Write out every record in full, keeping each character exactly as it is.

*** Source data Section Begins ***

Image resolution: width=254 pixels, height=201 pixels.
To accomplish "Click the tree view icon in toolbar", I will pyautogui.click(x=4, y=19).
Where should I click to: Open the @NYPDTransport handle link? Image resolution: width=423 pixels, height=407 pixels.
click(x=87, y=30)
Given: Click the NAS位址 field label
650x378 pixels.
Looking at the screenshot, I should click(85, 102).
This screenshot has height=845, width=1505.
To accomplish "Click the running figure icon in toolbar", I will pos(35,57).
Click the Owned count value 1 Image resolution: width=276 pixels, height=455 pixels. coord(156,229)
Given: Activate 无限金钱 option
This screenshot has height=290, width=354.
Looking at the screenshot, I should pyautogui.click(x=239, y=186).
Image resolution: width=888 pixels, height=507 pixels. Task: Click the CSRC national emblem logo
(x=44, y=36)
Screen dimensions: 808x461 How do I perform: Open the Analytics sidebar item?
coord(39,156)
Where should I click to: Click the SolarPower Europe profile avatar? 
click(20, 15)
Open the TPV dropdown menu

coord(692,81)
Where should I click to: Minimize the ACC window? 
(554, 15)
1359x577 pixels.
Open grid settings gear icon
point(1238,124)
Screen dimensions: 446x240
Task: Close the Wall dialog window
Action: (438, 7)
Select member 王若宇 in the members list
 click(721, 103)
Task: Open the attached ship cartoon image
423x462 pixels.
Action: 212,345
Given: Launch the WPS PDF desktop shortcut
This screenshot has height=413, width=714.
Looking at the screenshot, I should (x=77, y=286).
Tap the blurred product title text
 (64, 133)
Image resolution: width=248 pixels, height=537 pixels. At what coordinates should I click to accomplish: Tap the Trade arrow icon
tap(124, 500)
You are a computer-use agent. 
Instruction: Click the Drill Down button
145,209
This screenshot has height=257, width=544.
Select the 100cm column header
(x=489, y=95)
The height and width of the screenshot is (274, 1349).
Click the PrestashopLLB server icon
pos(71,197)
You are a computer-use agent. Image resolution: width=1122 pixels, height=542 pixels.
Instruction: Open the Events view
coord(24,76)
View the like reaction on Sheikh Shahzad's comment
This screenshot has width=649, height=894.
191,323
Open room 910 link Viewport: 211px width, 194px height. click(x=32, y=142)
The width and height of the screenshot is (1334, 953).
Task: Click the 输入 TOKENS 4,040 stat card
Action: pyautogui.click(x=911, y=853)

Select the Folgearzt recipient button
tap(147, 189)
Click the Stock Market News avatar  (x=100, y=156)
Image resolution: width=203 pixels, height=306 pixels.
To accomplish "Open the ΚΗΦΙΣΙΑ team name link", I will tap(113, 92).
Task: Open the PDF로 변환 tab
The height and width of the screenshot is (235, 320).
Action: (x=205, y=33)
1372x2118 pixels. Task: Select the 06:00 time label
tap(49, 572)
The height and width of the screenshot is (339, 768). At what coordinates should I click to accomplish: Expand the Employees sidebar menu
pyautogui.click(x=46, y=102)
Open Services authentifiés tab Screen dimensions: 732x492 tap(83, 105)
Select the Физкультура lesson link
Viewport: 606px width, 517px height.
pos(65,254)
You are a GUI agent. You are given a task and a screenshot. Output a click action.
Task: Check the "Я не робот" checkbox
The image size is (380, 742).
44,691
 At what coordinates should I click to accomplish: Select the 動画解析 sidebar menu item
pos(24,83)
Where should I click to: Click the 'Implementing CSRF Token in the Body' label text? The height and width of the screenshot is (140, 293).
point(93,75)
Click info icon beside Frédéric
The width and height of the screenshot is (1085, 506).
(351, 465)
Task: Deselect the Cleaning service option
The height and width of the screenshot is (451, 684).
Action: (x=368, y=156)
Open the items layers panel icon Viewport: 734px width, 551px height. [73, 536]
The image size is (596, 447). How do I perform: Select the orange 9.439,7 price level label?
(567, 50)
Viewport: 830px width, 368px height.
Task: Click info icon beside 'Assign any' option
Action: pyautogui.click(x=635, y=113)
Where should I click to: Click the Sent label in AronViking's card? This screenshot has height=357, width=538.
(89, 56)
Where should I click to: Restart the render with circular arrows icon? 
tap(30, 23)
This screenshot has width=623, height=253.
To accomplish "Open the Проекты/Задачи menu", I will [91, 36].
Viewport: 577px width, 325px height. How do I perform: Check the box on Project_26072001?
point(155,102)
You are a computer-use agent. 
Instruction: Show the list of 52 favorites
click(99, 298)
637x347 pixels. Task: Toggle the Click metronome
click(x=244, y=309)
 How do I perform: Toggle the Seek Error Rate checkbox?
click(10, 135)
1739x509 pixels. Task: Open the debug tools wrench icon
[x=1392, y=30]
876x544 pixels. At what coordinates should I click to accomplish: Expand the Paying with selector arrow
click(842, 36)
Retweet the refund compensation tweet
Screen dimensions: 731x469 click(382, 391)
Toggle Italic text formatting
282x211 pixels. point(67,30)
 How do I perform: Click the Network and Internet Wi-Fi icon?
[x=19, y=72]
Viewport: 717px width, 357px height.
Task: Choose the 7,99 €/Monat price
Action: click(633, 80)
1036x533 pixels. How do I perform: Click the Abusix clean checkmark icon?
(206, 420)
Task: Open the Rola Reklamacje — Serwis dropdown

*** Source data Section Ends ***

▶ _Completed task_
Image resolution: width=254 pixels, height=201 pixels.
To accomplish "Click the tree view icon in toolbar", I will pyautogui.click(x=4, y=19).
Where should I click to: Open the @NYPDTransport handle link? Image resolution: width=423 pixels, height=407 pixels.
click(x=87, y=30)
Given: Click the NAS位址 field label
650x378 pixels.
Looking at the screenshot, I should click(85, 102).
This screenshot has height=845, width=1505.
To accomplish "Click the running figure icon in toolbar", I will pos(35,57).
Click the Owned count value 1 Image resolution: width=276 pixels, height=455 pixels. coord(156,229)
Given: Activate 无限金钱 option
This screenshot has height=290, width=354.
Looking at the screenshot, I should pyautogui.click(x=239, y=186).
Image resolution: width=888 pixels, height=507 pixels. Task: Click the CSRC national emblem logo
(x=44, y=36)
Screen dimensions: 808x461 How do I perform: Open the Analytics sidebar item?
coord(39,156)
Where should I click to: Click the SolarPower Europe profile avatar? 
click(20, 15)
Open the TPV dropdown menu

coord(692,81)
Where should I click to: Minimize the ACC window? 
(554, 15)
1359x577 pixels.
Open grid settings gear icon
point(1238,124)
Screen dimensions: 446x240
Task: Close the Wall dialog window
Action: (438, 7)
Select member 王若宇 in the members list
 click(721, 103)
Task: Open the attached ship cartoon image
423x462 pixels.
Action: 212,345
Given: Launch the WPS PDF desktop shortcut
This screenshot has height=413, width=714.
Looking at the screenshot, I should (x=77, y=286).
Tap the blurred product title text
 (64, 133)
Image resolution: width=248 pixels, height=537 pixels. At what coordinates should I click to accomplish: Tap the Trade arrow icon
tap(124, 500)
You are a computer-use agent. 
Instruction: Click the Drill Down button
145,209
This screenshot has height=257, width=544.
Select the 100cm column header
(x=489, y=95)
The height and width of the screenshot is (274, 1349).
Click the PrestashopLLB server icon
pos(71,197)
You are a computer-use agent. Image resolution: width=1122 pixels, height=542 pixels.
Instruction: Open the Events view
coord(24,76)
View the like reaction on Sheikh Shahzad's comment
This screenshot has width=649, height=894.
191,323
Open room 910 link Viewport: 211px width, 194px height. click(x=32, y=142)
The width and height of the screenshot is (1334, 953).
Task: Click the 输入 TOKENS 4,040 stat card
Action: pyautogui.click(x=911, y=853)

Select the Folgearzt recipient button
tap(147, 189)
Click the Stock Market News avatar  (x=100, y=156)
Image resolution: width=203 pixels, height=306 pixels.
To accomplish "Open the ΚΗΦΙΣΙΑ team name link", I will tap(113, 92).
Task: Open the PDF로 변환 tab
The height and width of the screenshot is (235, 320).
Action: (x=205, y=33)
1372x2118 pixels. Task: Select the 06:00 time label
tap(49, 572)
The height and width of the screenshot is (339, 768). At what coordinates should I click to accomplish: Expand the Employees sidebar menu
pyautogui.click(x=46, y=102)
Open Services authentifiés tab Screen dimensions: 732x492 tap(83, 105)
Select the Физкультура lesson link
Viewport: 606px width, 517px height.
pos(65,254)
You are a GUI agent. You are given a task and a screenshot. Output a click action.
Task: Check the "Я не робот" checkbox
The image size is (380, 742).
44,691
 At what coordinates should I click to accomplish: Select the 動画解析 sidebar menu item
pos(24,83)
Where should I click to: Click the 'Implementing CSRF Token in the Body' label text? The height and width of the screenshot is (140, 293).
point(93,75)
Click info icon beside Frédéric
The width and height of the screenshot is (1085, 506).
(351, 465)
Task: Deselect the Cleaning service option
The height and width of the screenshot is (451, 684).
Action: (x=368, y=156)
Open the items layers panel icon Viewport: 734px width, 551px height. [73, 536]
The image size is (596, 447). How do I perform: Select the orange 9.439,7 price level label?
(567, 50)
Viewport: 830px width, 368px height.
Task: Click info icon beside 'Assign any' option
Action: pyautogui.click(x=635, y=113)
Where should I click to: Click the Sent label in AronViking's card? This screenshot has height=357, width=538.
(89, 56)
Where should I click to: Restart the render with circular arrows icon? 
tap(30, 23)
This screenshot has width=623, height=253.
To accomplish "Open the Проекты/Задачи menu", I will [91, 36].
Viewport: 577px width, 325px height. How do I perform: Check the box on Project_26072001?
point(155,102)
You are a computer-use agent. 
Instruction: Show the list of 52 favorites
click(99, 298)
637x347 pixels. Task: Toggle the Click metronome
click(x=244, y=309)
 How do I perform: Toggle the Seek Error Rate checkbox?
click(10, 135)
1739x509 pixels. Task: Open the debug tools wrench icon
[x=1392, y=30]
876x544 pixels. At what coordinates should I click to accomplish: Expand the Paying with selector arrow
click(842, 36)
Retweet the refund compensation tweet
Screen dimensions: 731x469 click(382, 391)
Toggle Italic text formatting
282x211 pixels. point(67,30)
 How do I perform: Click the Network and Internet Wi-Fi icon?
[x=19, y=72]
Viewport: 717px width, 357px height.
Task: Choose the 7,99 €/Monat price
Action: click(633, 80)
1036x533 pixels. How do I perform: Click the Abusix clean checkmark icon?
(206, 420)
Task: Open the Rola Reklamacje — Serwis dropdown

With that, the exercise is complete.